MPC Chairman, Dalitso Kabambe, told reporters in Lilongwe that, the committee observed that despite a recent reduction in inflation to 8.9 percent in May 2018, risks to inflation outlook persist.
Kabambe said the decision of the committee is aimed at managing risks to the inflation outlook and support disinflation towards the medium-term objective of five percent.
“The committee observed that inflation during the first half of 2018 remained somewhat elevated due to rebasing effects of the Consumer Price Index (CPI), electricity tariff adjustment in May 2018, a jump in maize prices in January and February 2018 on account of speculation, and fiscal pressures.
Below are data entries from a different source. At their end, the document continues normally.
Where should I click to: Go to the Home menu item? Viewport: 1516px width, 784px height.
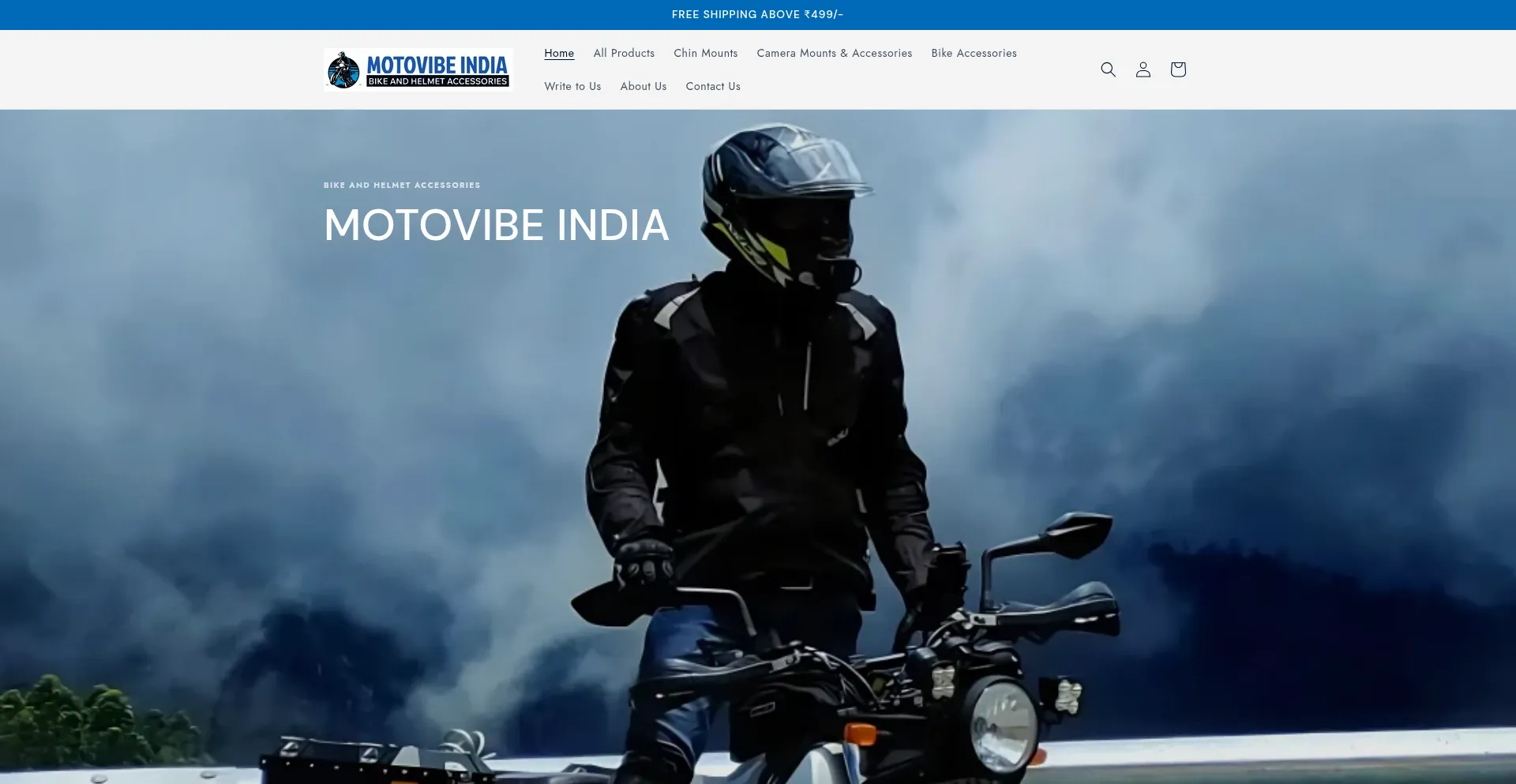tap(559, 53)
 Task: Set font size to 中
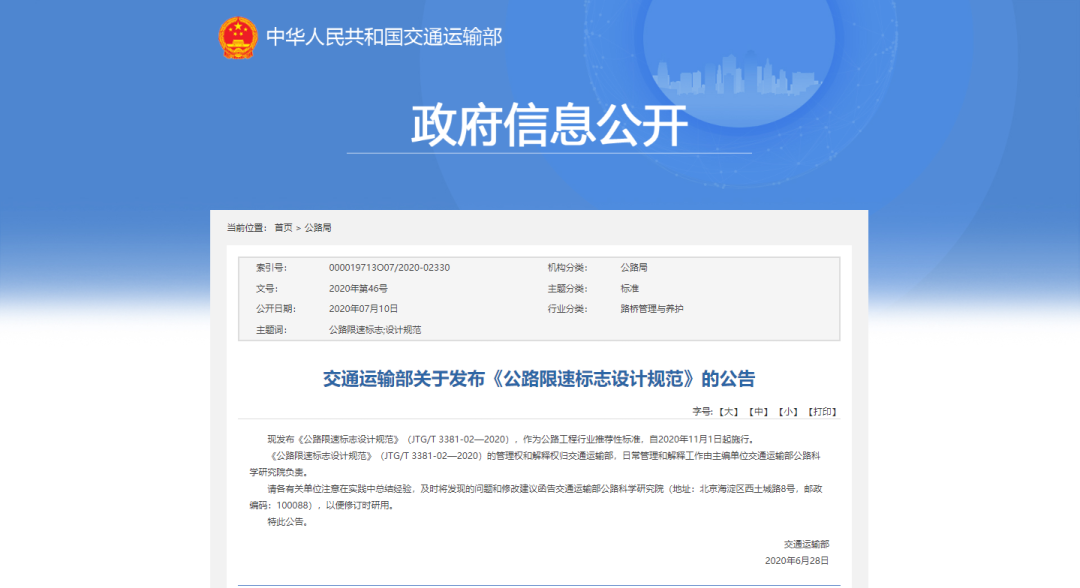pyautogui.click(x=760, y=412)

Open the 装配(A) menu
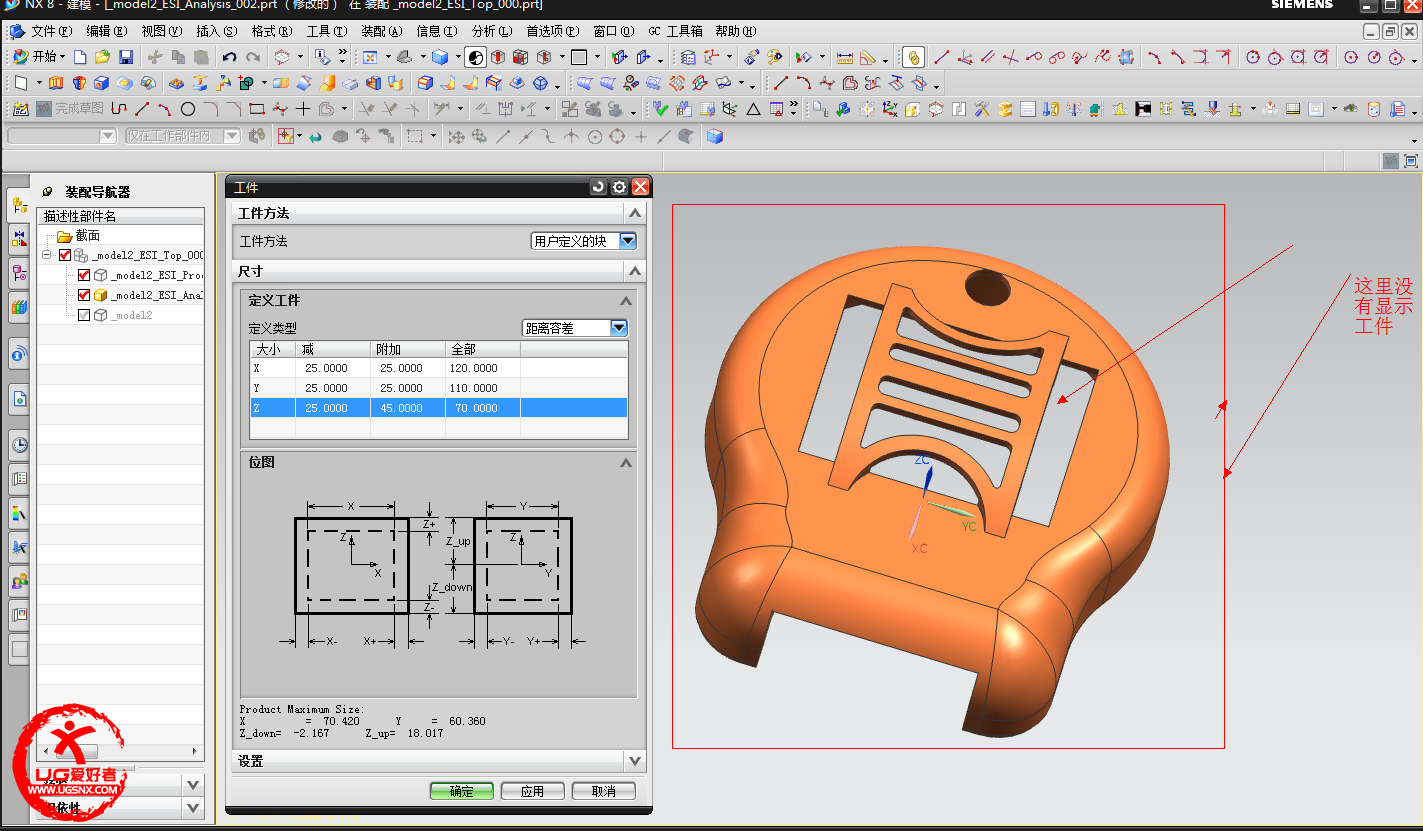(x=381, y=31)
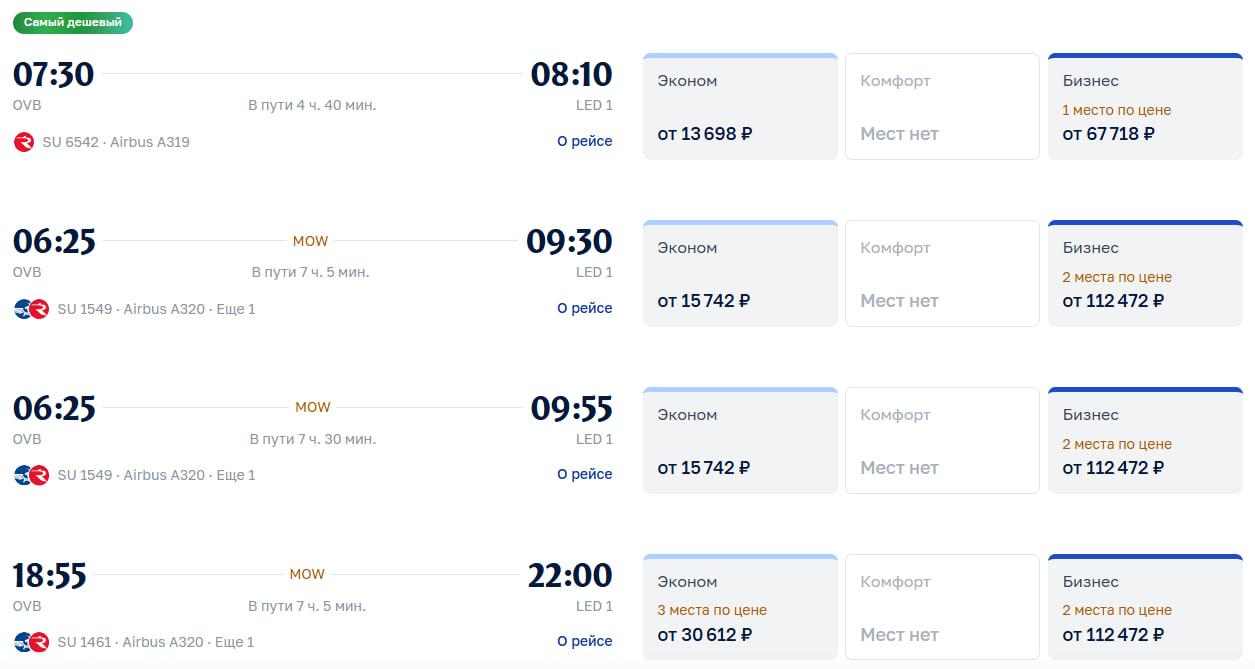
Task: Select Эконом fare from 13 698 ₽
Action: pos(740,107)
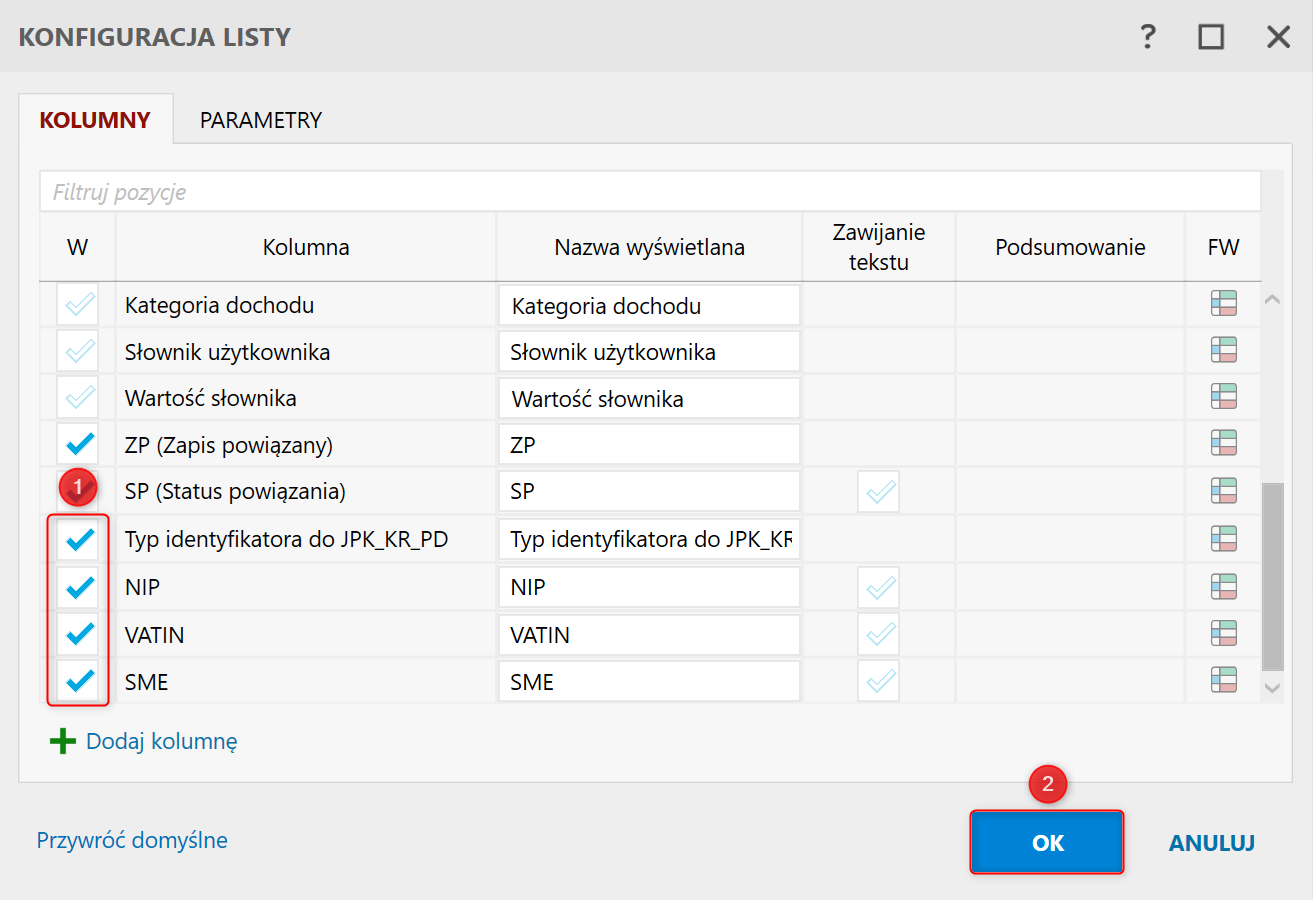
Task: Toggle text wrapping checkbox for VATIN
Action: (879, 634)
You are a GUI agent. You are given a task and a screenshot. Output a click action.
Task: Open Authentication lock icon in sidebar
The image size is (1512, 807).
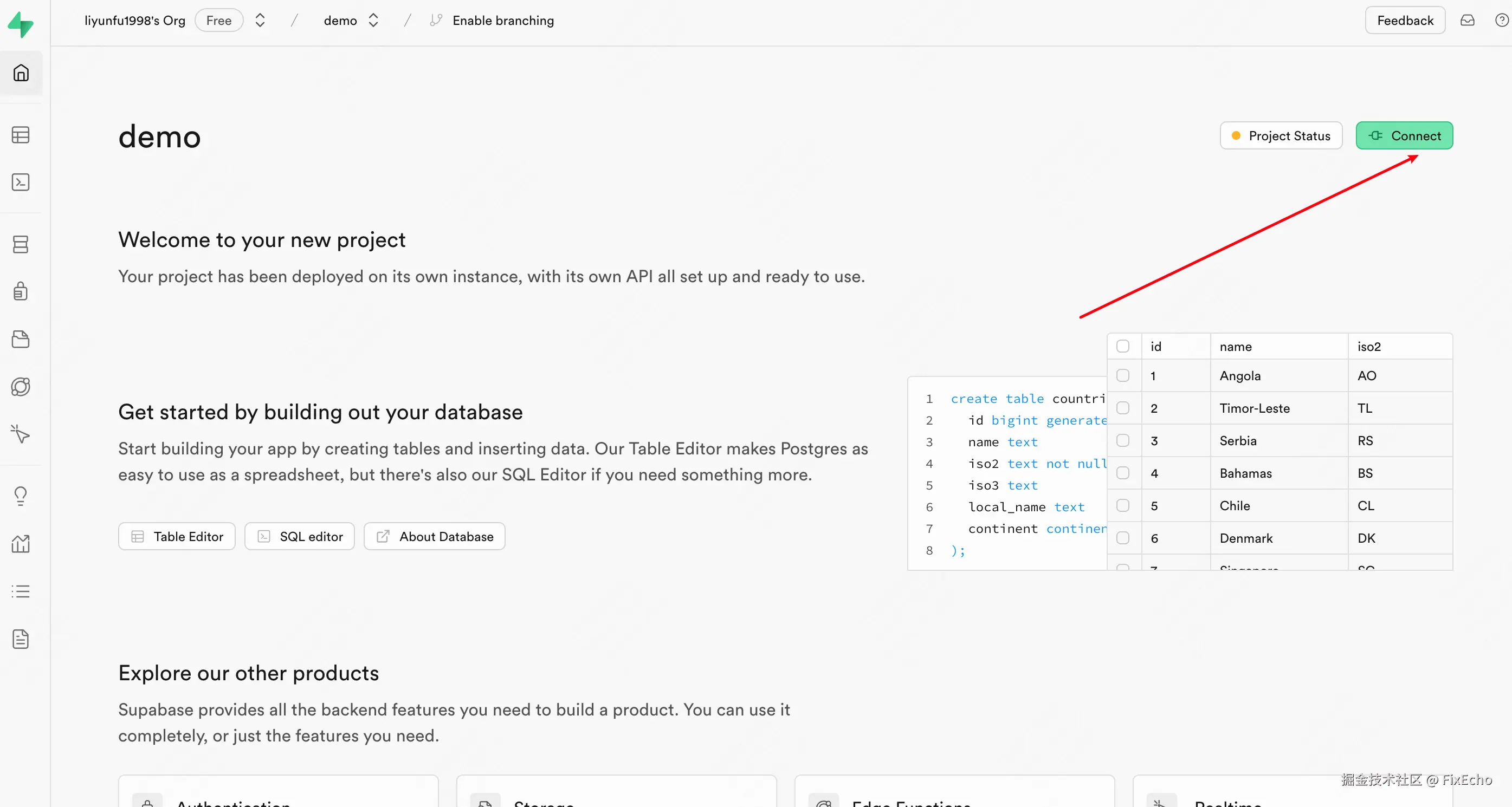21,291
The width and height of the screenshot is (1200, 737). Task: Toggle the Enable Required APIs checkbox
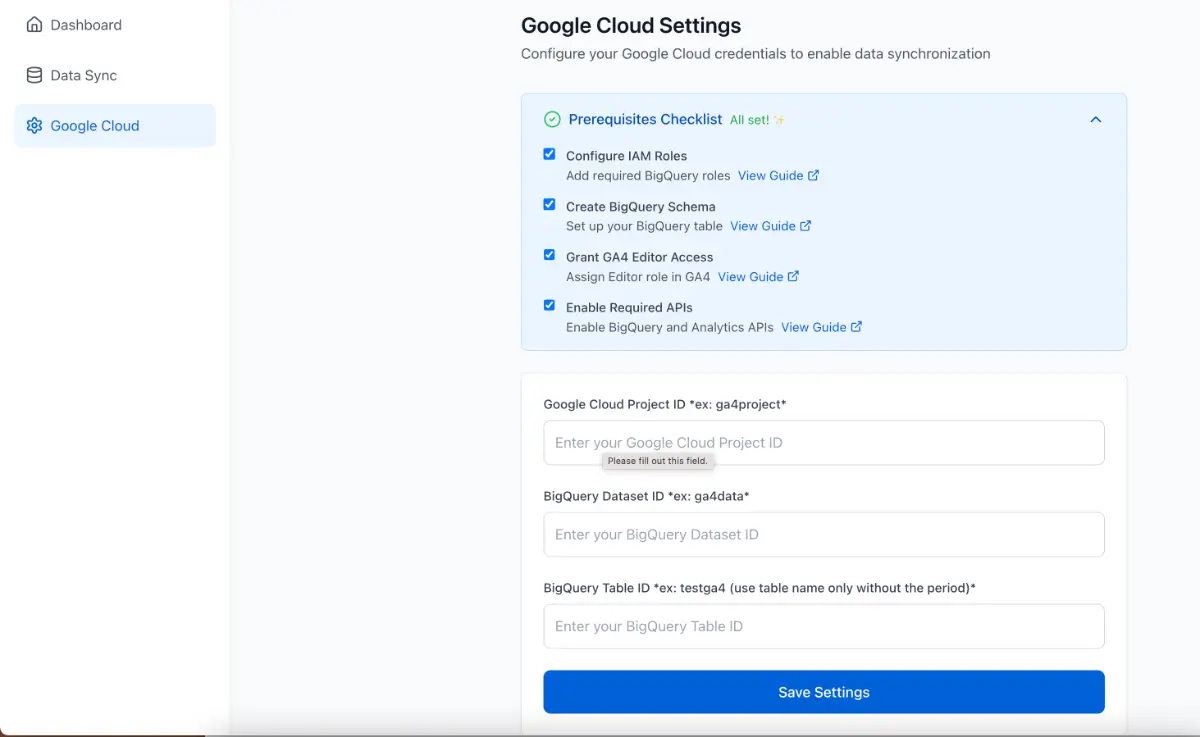click(549, 305)
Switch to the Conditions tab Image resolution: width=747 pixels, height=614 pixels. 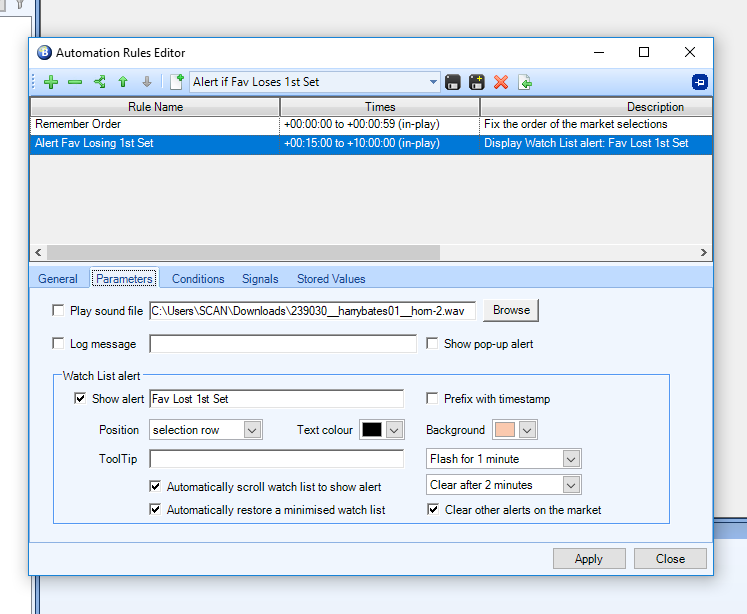tap(198, 279)
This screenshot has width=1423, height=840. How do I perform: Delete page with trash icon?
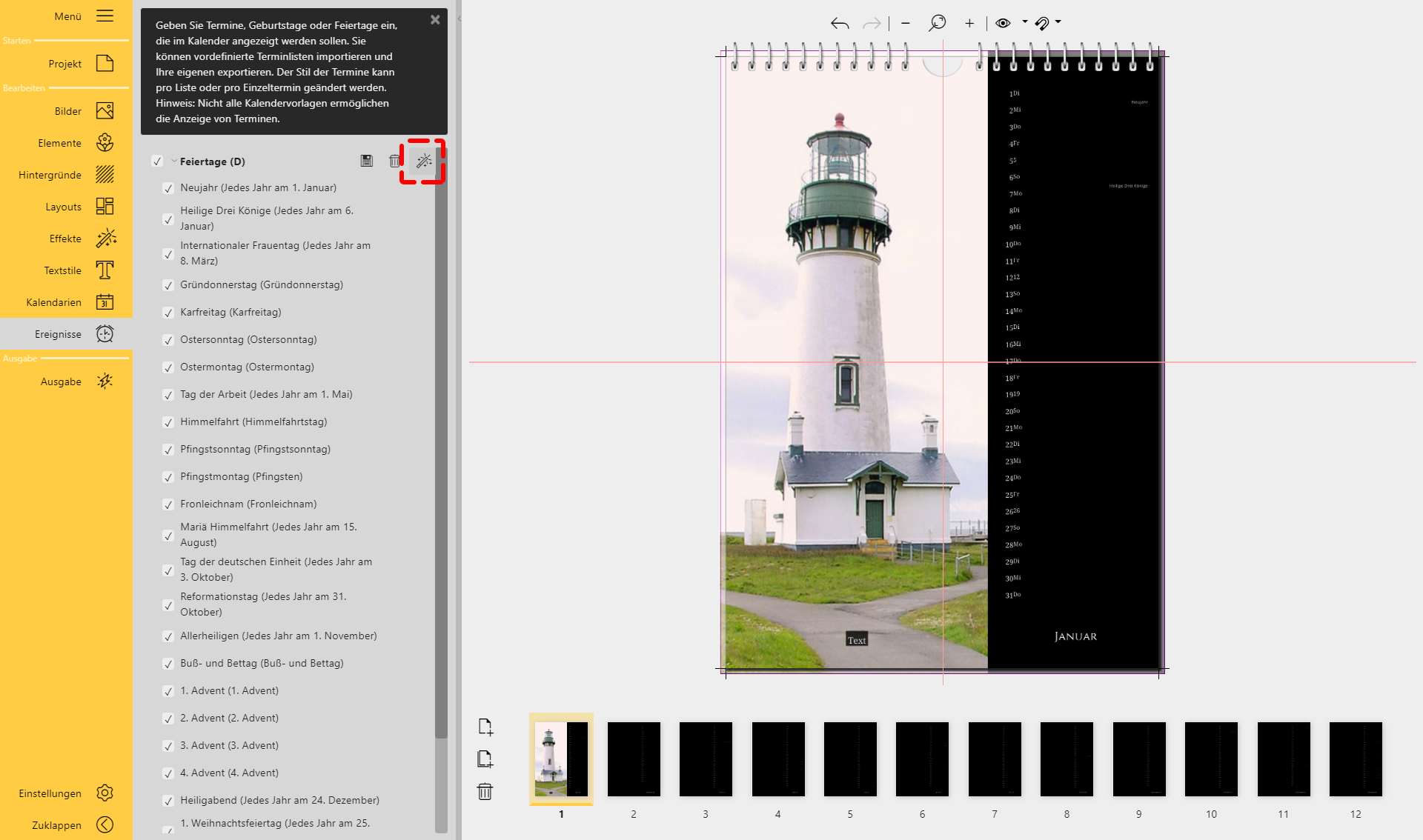pyautogui.click(x=485, y=792)
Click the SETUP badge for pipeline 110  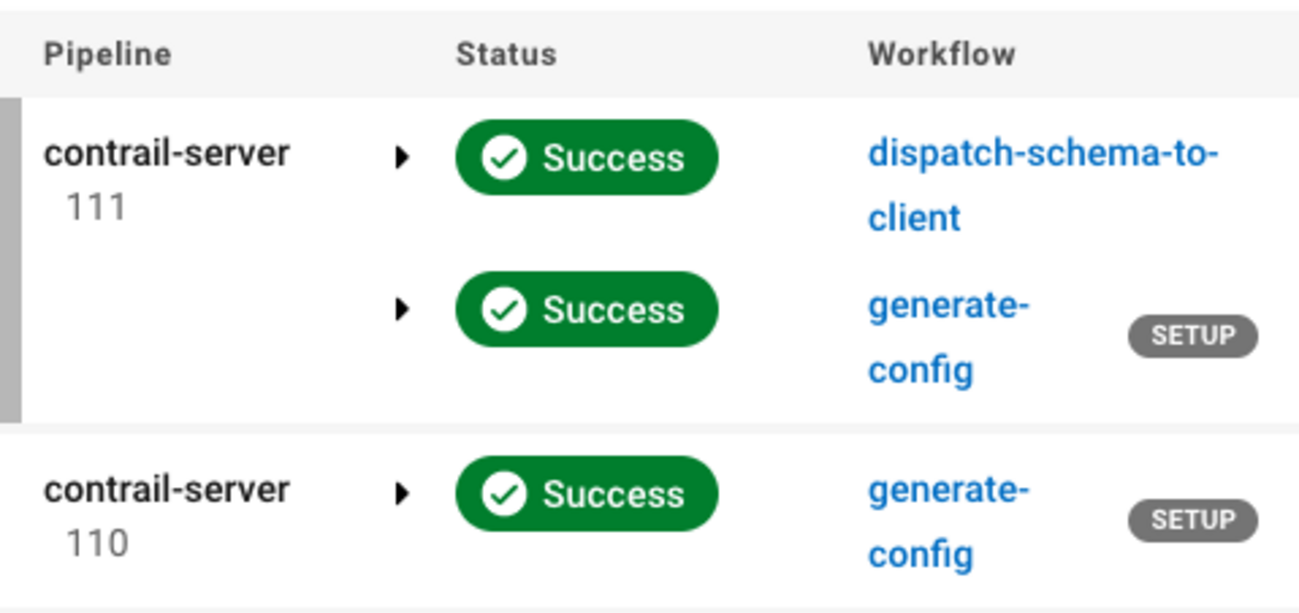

“Going forward, these risks coupled with rising global oil market prices are expected to persist in the near-term. The committee, therefore, opined that maintaining the current monetary policy stance will help in containing the risks and directing inflation towards the medium-term objective of five percent. This policy stance will be complemented by consistent mop-up operations to maintain tight liquidity conditions in the market,” Kabambe said.
The decision by MPC to keep the cost of money unchanged comes barely less than a month after the United Kingdom-based economic think tank, the Economist Intelligence Unit, had predicted that the authorities would be forced to hike the policy rate due to mounting inflationary pressures.
In its Second Quarter Country Report for Malawi, EIU argued that inflation, recorded at 8.9 percent in May, would increase to an average of 12.4 percent in 2018 on the back of a 25 percent electricity tariff hike, higher oil prices and a tightening of local food supplies as a result of a sharp decline in maize output.
According to Kabambe, the exchange rate continues to be stable, trading at around K734 against the United States dollar. The stability occurs on the back of a build-up in international reserves.
“International reserves edged up to $760.2 million, equivalent to 3.6 months of imports as at 3rd July 2018 from $682.9 million (3.2 months of imports) recorded in a same period in 2017. This accumulation of reserves reflects purchases from the market.
“Meanwhile, the foreign exchange market has remained liquid during the period. Going forward, the foreign exchange market is expected to remain liquid; hence, support stability in the exchange rate,” Kabambe said.